Mantener los desorbitados beneficios empresariales que genera el sector de la construcción, cargándolos sobre las espaldas de los trabajadores, es la motivación última de ataques como éste. Además, la represión a Errekaleor probablemente ha sido cuidadosamente planificada, pues miembros del barrio ya denunciaban hostigamiento policial con anterioridad: “Hace unos meses, las fuerzas policiales insultaron y amenazaron a un vecino mientras paseaba por los alrededores del barrio. Además, lo tiraron al suelo y le golpearon violentamente. Por si eso fuera poco, también retuvieron a otro vecino aprovechando que estaba solo y lo amenazaron gravemente, además de golpearlo”.

En las últimas semanas antes del gran ataque ya habían notado un incremento de la presencia policial en las calles, tal y como menciona dicho colectivo: “Quieren que sepamos que estamos vigilados. Quizás sea una preparación para el desalojo”.

Sólo en Vitoria-Gasteiz hay más de 15.000 viviendas vacías, como notificaba la Asamblea Juvenil a Favor de una vivienda. En todo el Estado Español hay más de 3,4 millones de viviendas vacías.

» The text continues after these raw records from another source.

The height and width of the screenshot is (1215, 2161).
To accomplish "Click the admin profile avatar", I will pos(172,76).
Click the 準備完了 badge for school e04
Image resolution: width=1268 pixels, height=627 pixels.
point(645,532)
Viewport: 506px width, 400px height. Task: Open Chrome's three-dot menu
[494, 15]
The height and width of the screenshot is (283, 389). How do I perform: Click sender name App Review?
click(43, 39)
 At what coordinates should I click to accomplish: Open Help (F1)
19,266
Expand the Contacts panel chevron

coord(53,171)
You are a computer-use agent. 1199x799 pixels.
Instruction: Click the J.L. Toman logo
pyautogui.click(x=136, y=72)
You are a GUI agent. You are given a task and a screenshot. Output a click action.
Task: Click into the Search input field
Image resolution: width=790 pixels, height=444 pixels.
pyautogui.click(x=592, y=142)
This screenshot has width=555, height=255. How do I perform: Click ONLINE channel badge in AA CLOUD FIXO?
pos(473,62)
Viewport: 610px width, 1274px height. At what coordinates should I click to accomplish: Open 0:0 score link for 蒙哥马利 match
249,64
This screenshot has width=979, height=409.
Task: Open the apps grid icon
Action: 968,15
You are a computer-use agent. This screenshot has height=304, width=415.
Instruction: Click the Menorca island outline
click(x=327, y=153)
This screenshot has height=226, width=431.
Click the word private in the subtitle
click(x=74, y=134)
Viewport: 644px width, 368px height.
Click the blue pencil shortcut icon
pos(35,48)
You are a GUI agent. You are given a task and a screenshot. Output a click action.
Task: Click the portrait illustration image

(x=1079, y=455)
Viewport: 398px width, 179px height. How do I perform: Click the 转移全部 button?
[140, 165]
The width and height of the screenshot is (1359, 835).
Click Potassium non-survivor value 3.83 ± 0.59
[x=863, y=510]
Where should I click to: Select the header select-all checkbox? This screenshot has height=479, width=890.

No obstante, se siguen construyendo viviendas y los trabajadores precarios dedican en ocasiones un 70% del salario para poder alquilar dichas viviendas.

Lo que está aconteciendo en Errekaleor es una prueba más de como el estado capitalista está utilizando todos los medios a su alcance para evitar iniciativas que promuevan la autogestión, la democracia directa y el apoyo mutuo como nuevas herramientas de gestión comunal. A través de estos medios, los trabajadores están explorando soluciones al problema de la vivienda, el abandono de los barrios de las clases populares, la carestía de la vida, la provisión de servicios, la negación del derecho al ocio para los trabajadores o la gentrificación, cuestiones cuya resolución integral solo es pensable superando al capitalismo como sistema social. La solución a los problemas de los trabajadores en todos los ámbitos de su vida, vendrá de los trabajadores mismos.